▸ **ENTRIES PROVIDED**
════════════════════
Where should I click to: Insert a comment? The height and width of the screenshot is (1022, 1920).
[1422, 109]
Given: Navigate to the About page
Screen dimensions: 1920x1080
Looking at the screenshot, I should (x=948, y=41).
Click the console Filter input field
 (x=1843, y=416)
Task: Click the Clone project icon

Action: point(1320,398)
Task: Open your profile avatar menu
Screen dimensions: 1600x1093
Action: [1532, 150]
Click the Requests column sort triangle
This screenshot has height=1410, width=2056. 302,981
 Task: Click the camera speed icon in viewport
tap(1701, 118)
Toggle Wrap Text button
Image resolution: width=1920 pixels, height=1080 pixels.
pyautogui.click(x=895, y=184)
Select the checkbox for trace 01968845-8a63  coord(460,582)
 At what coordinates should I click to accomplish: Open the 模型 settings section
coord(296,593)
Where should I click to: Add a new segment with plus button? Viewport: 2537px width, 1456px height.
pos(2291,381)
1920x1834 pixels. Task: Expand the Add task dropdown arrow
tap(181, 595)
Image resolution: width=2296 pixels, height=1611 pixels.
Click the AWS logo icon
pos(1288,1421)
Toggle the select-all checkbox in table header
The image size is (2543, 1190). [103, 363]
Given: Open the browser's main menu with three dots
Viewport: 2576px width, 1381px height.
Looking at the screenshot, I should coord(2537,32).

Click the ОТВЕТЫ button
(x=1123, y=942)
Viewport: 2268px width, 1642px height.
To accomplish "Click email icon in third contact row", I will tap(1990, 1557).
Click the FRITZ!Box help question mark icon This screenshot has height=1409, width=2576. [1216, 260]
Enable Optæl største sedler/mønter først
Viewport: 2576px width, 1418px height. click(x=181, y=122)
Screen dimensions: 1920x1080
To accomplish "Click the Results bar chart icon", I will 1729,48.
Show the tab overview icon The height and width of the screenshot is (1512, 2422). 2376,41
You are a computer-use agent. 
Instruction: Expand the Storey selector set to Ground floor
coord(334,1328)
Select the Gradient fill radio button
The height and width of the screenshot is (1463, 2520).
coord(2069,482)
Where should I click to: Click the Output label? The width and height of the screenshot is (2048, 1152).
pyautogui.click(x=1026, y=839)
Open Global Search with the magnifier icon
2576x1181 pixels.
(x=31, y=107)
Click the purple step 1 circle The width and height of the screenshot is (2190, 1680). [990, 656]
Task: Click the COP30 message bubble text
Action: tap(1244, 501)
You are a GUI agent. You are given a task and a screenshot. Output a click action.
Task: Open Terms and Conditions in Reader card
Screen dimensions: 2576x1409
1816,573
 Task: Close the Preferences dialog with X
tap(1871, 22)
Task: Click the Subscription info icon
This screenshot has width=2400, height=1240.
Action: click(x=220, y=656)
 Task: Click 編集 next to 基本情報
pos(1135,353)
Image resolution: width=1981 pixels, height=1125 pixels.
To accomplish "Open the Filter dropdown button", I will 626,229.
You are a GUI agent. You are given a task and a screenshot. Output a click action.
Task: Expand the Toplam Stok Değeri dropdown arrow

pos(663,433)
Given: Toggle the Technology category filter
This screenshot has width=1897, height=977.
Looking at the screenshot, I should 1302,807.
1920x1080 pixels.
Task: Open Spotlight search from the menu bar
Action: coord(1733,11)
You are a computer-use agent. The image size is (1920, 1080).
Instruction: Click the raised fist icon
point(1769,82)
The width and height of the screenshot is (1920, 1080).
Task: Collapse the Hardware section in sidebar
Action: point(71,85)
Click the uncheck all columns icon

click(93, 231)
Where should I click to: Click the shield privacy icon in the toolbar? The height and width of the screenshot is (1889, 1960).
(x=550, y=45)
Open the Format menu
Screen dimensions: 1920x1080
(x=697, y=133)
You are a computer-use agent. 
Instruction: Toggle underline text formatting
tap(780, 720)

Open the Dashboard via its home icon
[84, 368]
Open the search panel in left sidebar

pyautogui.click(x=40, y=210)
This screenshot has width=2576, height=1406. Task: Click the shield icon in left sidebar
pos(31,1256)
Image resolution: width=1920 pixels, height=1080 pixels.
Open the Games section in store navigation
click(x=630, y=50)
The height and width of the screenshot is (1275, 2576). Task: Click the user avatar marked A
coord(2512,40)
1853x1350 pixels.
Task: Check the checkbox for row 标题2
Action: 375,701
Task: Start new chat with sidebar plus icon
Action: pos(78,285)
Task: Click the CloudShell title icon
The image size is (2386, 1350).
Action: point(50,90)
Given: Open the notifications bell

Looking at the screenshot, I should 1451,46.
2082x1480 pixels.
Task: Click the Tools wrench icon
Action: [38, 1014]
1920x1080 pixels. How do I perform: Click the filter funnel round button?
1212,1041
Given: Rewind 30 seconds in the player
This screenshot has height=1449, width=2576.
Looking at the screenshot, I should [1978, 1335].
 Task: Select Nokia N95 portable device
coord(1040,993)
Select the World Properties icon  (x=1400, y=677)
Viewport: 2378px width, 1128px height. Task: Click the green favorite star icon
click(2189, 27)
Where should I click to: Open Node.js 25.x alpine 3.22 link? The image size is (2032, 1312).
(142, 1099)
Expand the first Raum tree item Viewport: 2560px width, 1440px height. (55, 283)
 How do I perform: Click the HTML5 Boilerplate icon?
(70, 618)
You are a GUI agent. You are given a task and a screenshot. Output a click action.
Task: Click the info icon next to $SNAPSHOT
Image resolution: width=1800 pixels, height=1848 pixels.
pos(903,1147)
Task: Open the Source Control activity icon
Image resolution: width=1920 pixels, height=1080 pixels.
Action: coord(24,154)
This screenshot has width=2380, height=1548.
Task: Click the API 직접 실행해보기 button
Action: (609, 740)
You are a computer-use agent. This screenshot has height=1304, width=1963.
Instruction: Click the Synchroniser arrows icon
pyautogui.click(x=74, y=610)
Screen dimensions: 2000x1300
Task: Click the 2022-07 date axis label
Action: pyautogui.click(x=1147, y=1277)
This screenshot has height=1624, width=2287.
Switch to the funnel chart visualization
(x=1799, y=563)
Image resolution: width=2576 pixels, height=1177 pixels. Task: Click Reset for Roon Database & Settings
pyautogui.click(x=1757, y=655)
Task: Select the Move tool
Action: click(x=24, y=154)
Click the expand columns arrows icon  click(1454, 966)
════════════════════
▸ **YOUR TASK**
Wherever a line in the data above contains the word "will", copy that line.

▸ **WRITTEN SOLUTION**
To accomplish "Click email icon in third contact row", I will tap(1990, 1557).
To accomplish "Click the Results bar chart icon", I will 1729,48.
To accomplish "Open the Filter dropdown button", I will 626,229.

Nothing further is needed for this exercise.